S’imposer est un verbe à la forme pronominale. Dans le monde de l’entreprise, oui, s’imposer est possible à condition de se faire accepter pour sa valeur. Susciter l’adhésion du patron, de ses collaborateurs par l’autorité ne suffit plus. Par contre, influer, c’est mieux. L’art est dans la subtilité du dosage entre le pouvoir, l’entente et la négociation. En entreprise, nous ne sommes pas en démocratie, malheureusement. Il faut nous adapter à chacun et surtout à chaque situation.
Dans le cas vécu, en qualité de conseil en développement des ventes, il me revient à l’esprit une expérience vécue courant 2012. Il s’agit d’un de nos clients dans l’industrie agroalimentaire, où tout s’est bloqué sur une simple histoire de condiments, destinés à l’export.

Fallait-il les décliner dans les goûts sucrés ou tenir compte des goûts de chaque pays ? Les réunions, chez cet industriel de l’agroalimentaire, étaient houleuses.
Quand le directeur de production a souhaité faire valoir les contraintes de productivité et de délais et imposer la norme qualité maison à respecter, la bataille a commencé (très courant dans les autres secteurs d’activité). Pourquoi ? Simplement parce que le commercial réclamait la variété déclinée sur le cahier des charges du donneur d’ordre africain. Une situation typique de «pouvoir flottant», où chaque personne a une parcelle de pouvoir et de multiples chefs, sans savoir, au final, qui pourra trancher.

Pour influer sur le commercial à bon escient, il fallait jouer sur trois registres : l’autorité, l’entente, la négociation.
Selon le cas, le directeur de  production usera de tel ou tel registre. D’abord l’entente et la négociation. Entente, parce qu’il a bien fallu écouter les chefs de produit, mais d’égal à égal. Le directeur de production avait les arguments techniques, de méthode. Le commercial export, soutenu par son marketing, avait ceux du marché.
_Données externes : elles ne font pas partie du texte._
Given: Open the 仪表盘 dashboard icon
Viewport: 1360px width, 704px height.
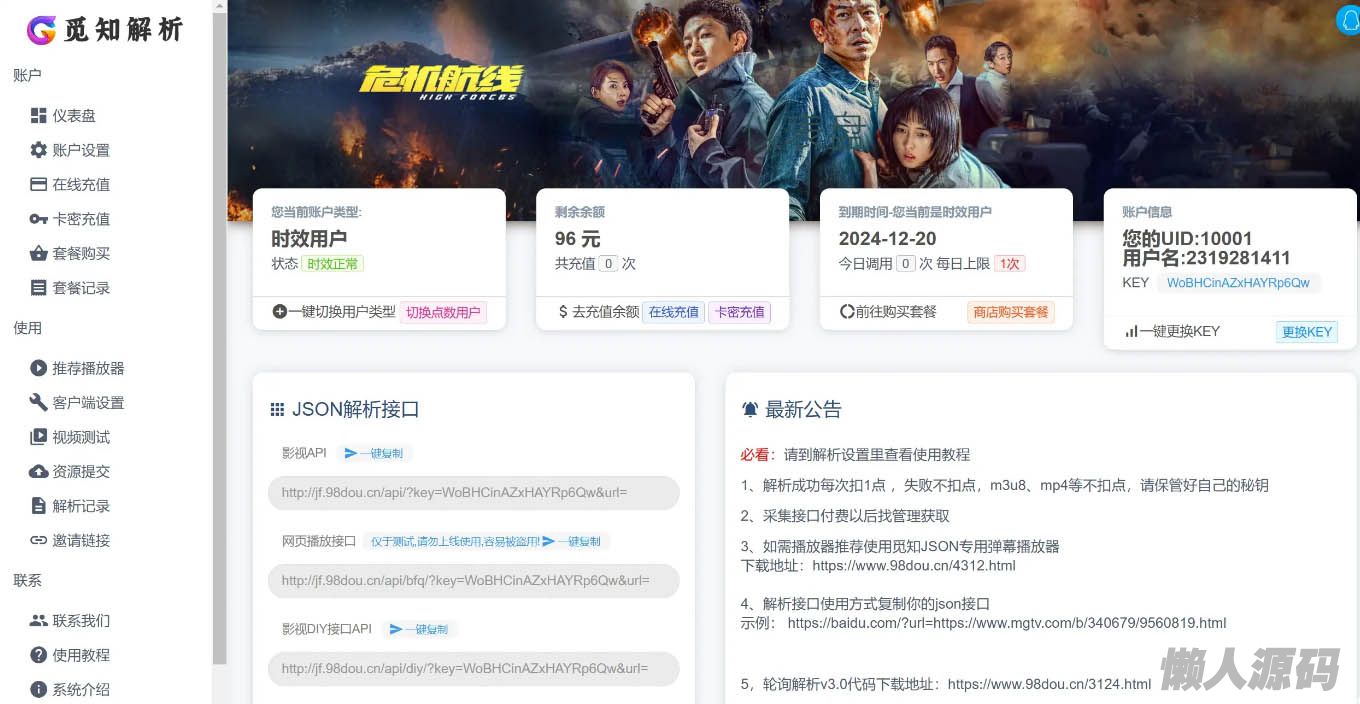Looking at the screenshot, I should click(39, 115).
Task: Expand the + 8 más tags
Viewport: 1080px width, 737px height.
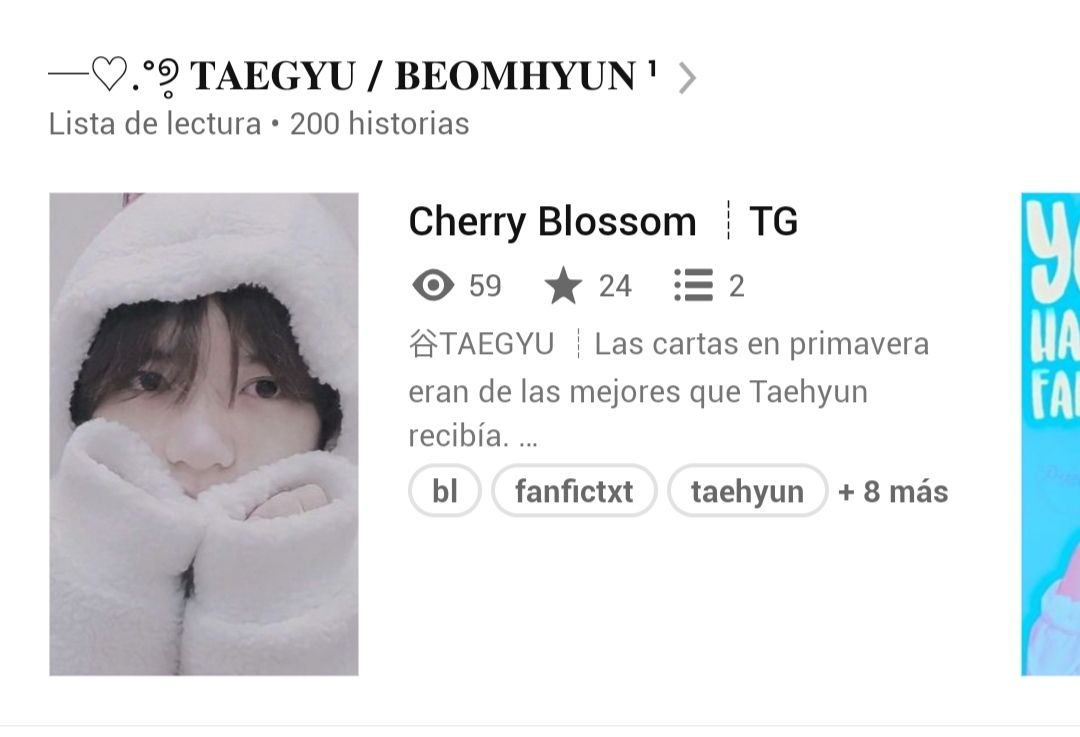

En somme, il y a des compétences distinctes condamnées à se compléter.

Il y a eu ensuite des négociations. Chaque partie a fait des concessions avec des contreparties. Grâce à cette attitude adéquate, la «mayonnaise» a pris ! Résultat : un condiment intitulé «Au goût marocain», différencié par grandes zones, incluant aussi des séries adaptées à des singularités nationales. En revanche, si le climat avait été hostile, si le directeur de la production avait été fragilisé par ses interlocuteurs, il aurait pu s’y prendre autrement.
L’autorité a aussi été nécessaire. Même s’il n’en n’avait pas conscience, son titre de directeur de production lui donnait du pouvoir, tout comme son expérience passée dans le marketing. Autres atouts l’ayant aidé : ses capacités à donner du feed-back sur une tâche, à répondre aux questions sans les éluder, et sa ténacité.

De manière générale, il est indispensable de faire attention aux gestes basiques comme être à l’heure, écouter, faire ce que l’on dit, ne pas mentir, savoir dire non, déléguer, cultiver son réseau, etc. Il s’agit ensuite d’en tirer profit pour en faire des leviers d’adhésion.
D’autre part, je pense que le cadre marocain se connait peu. Cette situation le rend vulnérable. Sans cette connaissance de soi, il ne peut obtenir grand-chose de la vie ou avoir des relations harmonieuses avec les autres collaborateurs.
Nos projets, nos relations, notre évolution professionnelle…, tout ceci risque d’être contrarié si, à la base, nous n’avons pas une connaissance adéquate de nous-mêmes. Mais il faut  savoir que la connaissance de soi est une démarche qui prend beaucoup de temps et qui n’est jamais complètement achevée. Néanmoins, dès lors qu’on commence à voir clair, on a déjà plus de moyens pour affronter les défis de la vie professionnelle et personnelle. Et, ceci nous donne un élan pour mobiliser nos forces et accéder à une meilleure affirmation de soi.